I suppose an argument could be made that the infusion of Jesus into Halloween really does make sense (see here for a visual depiction of why I might say this). As I wrote previously,
Still, Halloween always seems like a good excuse to remember that Christians believe in ghosts, think that angels and demons are battling for their "souls," and insist that they have "a personal relationship" with a 2,000 year-old zombie. It is almost as if every day is Halloween for Christians.Halloween does strike me as an appropriate occasion to think about superstitious beliefs and how they develop, including religious superstitions. It is a good time to marvel at how some people seem to have a very difficult time distinguishing between fantasy and reality. And of course, it is an excuse to remind ourselves of what many of our neighbors do believe about the world around us.
Obviously, not all Christians believe in ghosts, demons, hauntings, gateways to hell, or any of this stuff. Many Christians prefer to live in the real world rather than this magical sort of fantasy that has more resemblance to bad horror films than reality. And even among those who claim to believe in souls, demons, and other supernatural nonsense, few seem to behave as if they really believed it. They profess belief because doing so is advantageous and not because they take it all that seriously.

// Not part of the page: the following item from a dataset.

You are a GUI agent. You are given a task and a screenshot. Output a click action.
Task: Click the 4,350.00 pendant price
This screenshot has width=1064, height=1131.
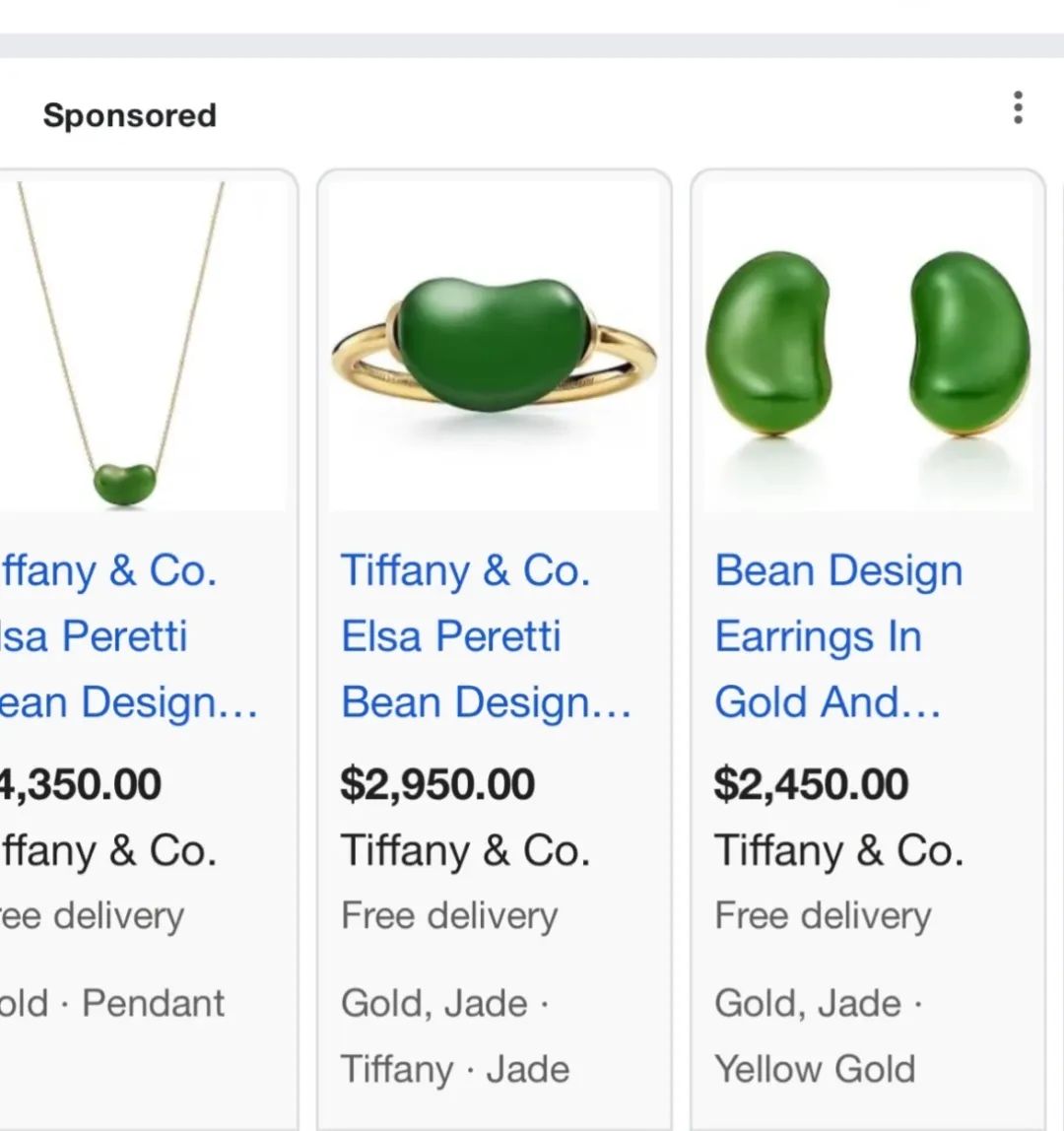80,784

While I may find it unfortunate that some evangelical fundamentalist Christian parents refuse to allow their children to participate in Halloween, I suppose that's their call. I have no right to interfere with that anymore than these same Christians have the right to prohibit me from enjoying Halloween (or buying beer on Sunday). Besides, being able to participate in Halloween doesn't seem nearly as important to children today as it did back when I was a child. The part that gets to me is that many evangelical parents seem to do this primarily by instilling unrealistic fear in their children. Some children will recover from this, but few will emerge from the experience completely unscathed.